- Policjanci otrzymali zgłoszenie, że kierowca fiata może być nietrzeźwy. Stąd interwencja. Jednak mimo sygnałów ze strony policji, kierujący nie zatrzymał się i zaczął uciekać - powiedziała po godzinie 15 Marta Gierlicka z wydziału prasowego Komendy Stołecznej Policji. I dodała: - Na Radzymińskiej kierowca uderzył w słup i latarnię, tam został zatrzymany. Odmówił jednak badania alkomatem. Została mu pobrana krew do badań.
OGLĄDAJ TVN24 W INTERNECIE NA TVN24 GO >>>
Policjantka zaznaczyła, że nikomu nic się nie stało. Teraz funkcjonariusze czekają na wyniki badania krwi.
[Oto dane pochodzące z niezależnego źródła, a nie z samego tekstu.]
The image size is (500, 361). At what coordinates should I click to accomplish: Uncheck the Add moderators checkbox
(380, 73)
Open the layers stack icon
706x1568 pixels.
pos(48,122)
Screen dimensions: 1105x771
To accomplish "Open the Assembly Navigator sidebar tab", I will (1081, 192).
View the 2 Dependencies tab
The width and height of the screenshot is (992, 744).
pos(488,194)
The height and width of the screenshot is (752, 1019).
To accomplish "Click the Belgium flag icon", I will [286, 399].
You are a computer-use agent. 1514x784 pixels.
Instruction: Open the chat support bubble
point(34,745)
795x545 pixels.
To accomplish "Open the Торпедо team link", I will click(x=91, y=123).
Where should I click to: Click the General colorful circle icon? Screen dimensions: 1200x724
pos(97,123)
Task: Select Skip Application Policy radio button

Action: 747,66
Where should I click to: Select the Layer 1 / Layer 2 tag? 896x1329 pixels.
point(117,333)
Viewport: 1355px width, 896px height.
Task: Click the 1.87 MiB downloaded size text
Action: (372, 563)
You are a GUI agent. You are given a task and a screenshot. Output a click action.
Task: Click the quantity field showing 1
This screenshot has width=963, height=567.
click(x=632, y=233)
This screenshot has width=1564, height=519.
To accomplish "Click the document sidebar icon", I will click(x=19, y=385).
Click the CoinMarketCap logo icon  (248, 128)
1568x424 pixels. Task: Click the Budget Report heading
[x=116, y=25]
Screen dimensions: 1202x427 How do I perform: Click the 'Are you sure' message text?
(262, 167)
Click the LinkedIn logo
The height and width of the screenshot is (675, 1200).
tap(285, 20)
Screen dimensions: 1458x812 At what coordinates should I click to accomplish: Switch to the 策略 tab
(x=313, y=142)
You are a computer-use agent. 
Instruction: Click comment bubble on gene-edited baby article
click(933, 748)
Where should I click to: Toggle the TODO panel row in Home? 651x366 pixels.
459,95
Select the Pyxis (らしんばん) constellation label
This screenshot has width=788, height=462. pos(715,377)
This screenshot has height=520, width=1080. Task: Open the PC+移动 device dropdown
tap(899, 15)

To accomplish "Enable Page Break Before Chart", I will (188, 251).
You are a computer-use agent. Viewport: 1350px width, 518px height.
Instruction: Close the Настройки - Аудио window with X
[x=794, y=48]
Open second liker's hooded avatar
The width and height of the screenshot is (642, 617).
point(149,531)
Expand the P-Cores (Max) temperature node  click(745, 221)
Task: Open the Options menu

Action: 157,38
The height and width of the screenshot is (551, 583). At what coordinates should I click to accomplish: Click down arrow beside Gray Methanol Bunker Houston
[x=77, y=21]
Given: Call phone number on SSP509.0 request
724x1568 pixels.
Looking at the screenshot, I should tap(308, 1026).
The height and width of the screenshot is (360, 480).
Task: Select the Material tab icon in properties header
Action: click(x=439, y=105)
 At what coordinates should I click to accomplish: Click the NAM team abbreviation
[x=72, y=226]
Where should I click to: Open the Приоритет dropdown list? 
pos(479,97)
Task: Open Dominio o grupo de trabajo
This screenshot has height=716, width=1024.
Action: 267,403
Jak informowała wcześniej Gabriela Putyra z KSP, do zdarzenia doszło przed godziną 13. - Policjanci chcieli zatrzymać kierowcę fiata. Ten jednak zignorował sygnały świetlne i kontynuował jazdę - mówiła.
Jak dodała, policjanci ruszyli za fiatem. Pościg zakończył się na Targówku, na wysokości Radzymińskiej 100, tam kierowca został zatrzymany.
Na miejscu był Artur Węgrzynowicz z tvnwarszawa.pl. - Z relacji świadków wynika, ze pościg zaczął się na ulicy Szwedzkiej. W ściganym aucie podróżowały dwie osoby. W czasie pościgu samochód uderzył w dwie latarnie urywając przednie koło - opisał.
Powiedział również, że w akcji uczestniczyło kilka załóg. - Wygląda na to, że nikomu nic się nie stało – stwierdził Węgrzynowicz.